NL2Code commented 9 months ago

You can check whether the version of torchdata is correct. Also, you can manually run the prompt and canonical_solutions for each problem to see if they run successfully and then debug it.

lifelongeeek commented 9 months ago

@NL2Code I concatenateprompt and one of canonical_solutions of TorchDataEval. 82% of cases passed without error. However, in 18% of cases, execution failed with undefined objects.

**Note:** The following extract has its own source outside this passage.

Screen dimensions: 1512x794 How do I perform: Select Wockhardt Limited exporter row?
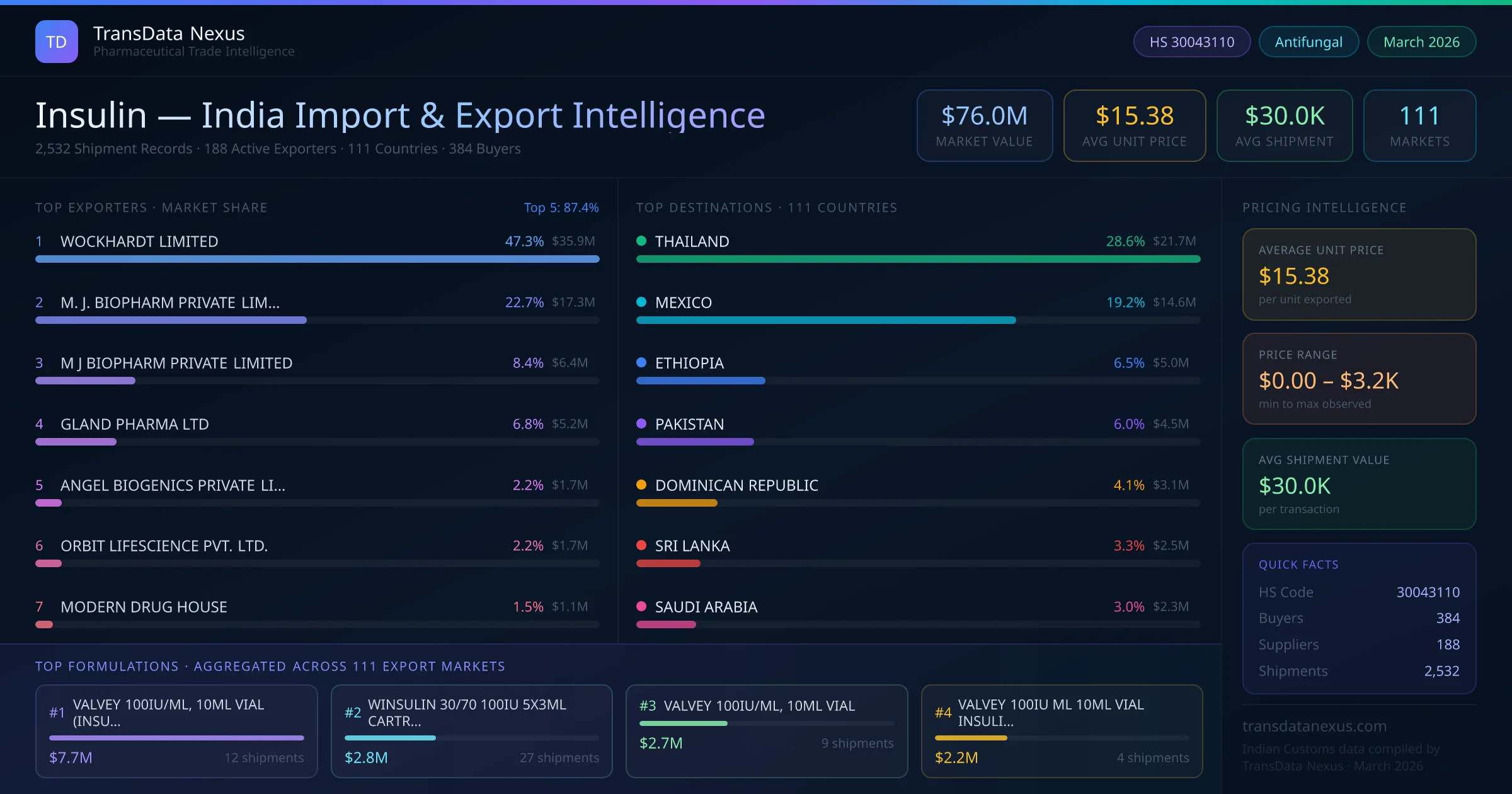click(139, 241)
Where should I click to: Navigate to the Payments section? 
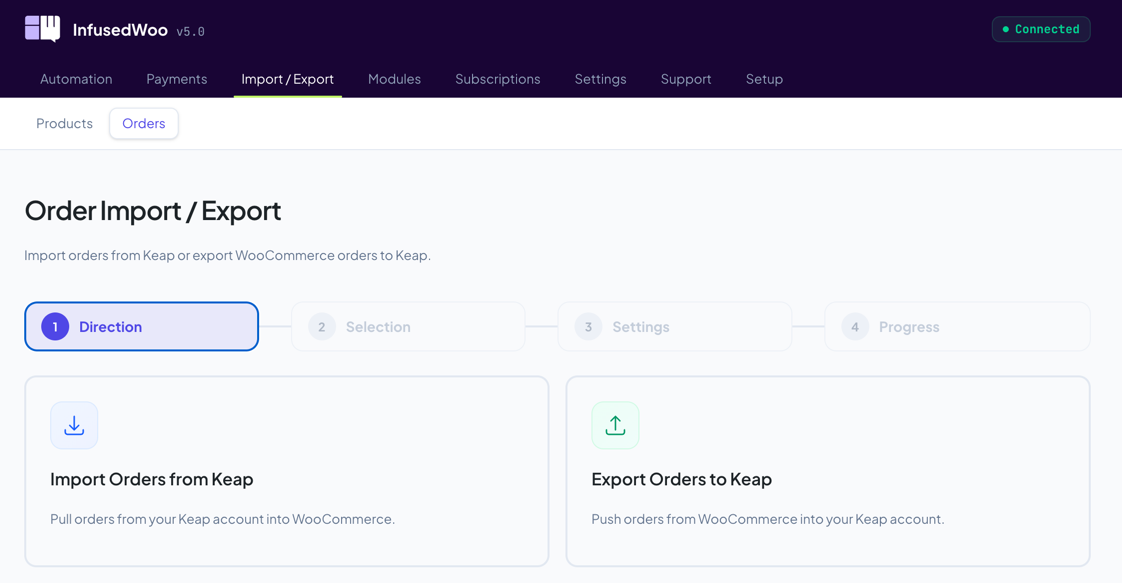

Followings are the lists of them

["failed: name 'Cycler' is not defined"]
["failed: name 'Enumerator' is not defined"]
["failed: name 'Demultiplexer' is not defined"]
["failed: name 'Forker' is not defined"]
["failed: name 'IterKeyZipper' is not defined"]
["failed: name 'MapKeyZipper' is not defined"]
["failed: name 'UnZipper' is not defined"]
["failed: name 'collated_ds' is not defined"]
["failed: name 'Grouper' is not defined"]
["failed: name 'FlatMapper' is not defined"]
["failed: name 'Mapper' is not defined"]
["failed: name 'Filter' is not defined"]
["failed: name 'Header' is not defined"]
["failed: name 'Rows2Columnar' is not defined"]
["failed: name 'Concater' is not defined"]
["failed: name 'Collator' is not defined"]

Do I need to import an external codebase to use these objects?

NL2Code commented 9 months ago

No additional imports are required. I suspect the issue might be with the version of torchdata you have installed. I recommend trying out different versions.